The Authority wishes to categorically re-iterate that it stands by its advice to the Ministry of Natural Resources and the Government of Guyana that the Cost Bank Adjustment of US$214.4M as reported in the “Audit Report Recommendation Final” by IHS Markit is the accepted final figure,” GRA’s Commissioner General Godfrey Statia said.

The overall amount spent on exploration in the Stabroek Block from 1999 to 2017 totals US$1.6 billion.

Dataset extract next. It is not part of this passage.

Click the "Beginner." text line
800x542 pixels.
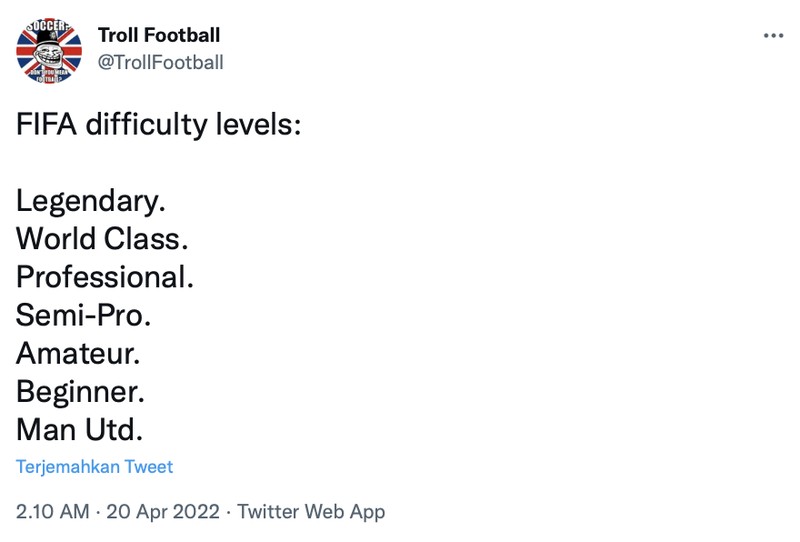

If the company accepts that the US$214 million should not be calculated as cost oil, it means that Guyana will be entitled to 50 percent or US$107 million and the remainder goes to the co-venturers ExxonMobil, Hess and China National Overseas Oil Company.

He made known the Guyana government’s position a day after the Chief Executive Officer of ExxonMobil Guyana Limited, Alistair Routledge said it has reengaged the auditing firm, IHS Markit, to prove that as much as 90 percent of the US$214 million could be accounted for based on its now stacked away 20-year-old records.

Guyana’s tax chief, noting several statements in the media about the Cost Oil Audit, said the GRA unequivocally states that its correspondence to IHS Markit seeking clarity to that “Audit Report Recommendation Final” and copied to ExxonMobil Guyana Limited should in “no way or form” be construed as a change in the Authority’s position that the Cost Bank Adjustment of US$214.4M be adjusted, nor to re-open the process as intimated by the CEO of ExxonMobil Guyana Limited.

Mr Routledge also on Wednesday said that the reduction of the cost to US$3 million during engagements with the Ministry of Natural Resources’ Senior Petroleum Coordinator Gopnauth ‘Bobby’ Gossai was not a formal agreement and that it would forge ahead with the GRA as a the contact point.

At Wednesday’s news conference, Mr Routledge said the company would prefer to avoid arbitration.

The Production Sharing Agreement provides for arbitration or negotiation but sources said the Ministry of Natural Resources appeared to have scuttled any chance of a negotiated settlement.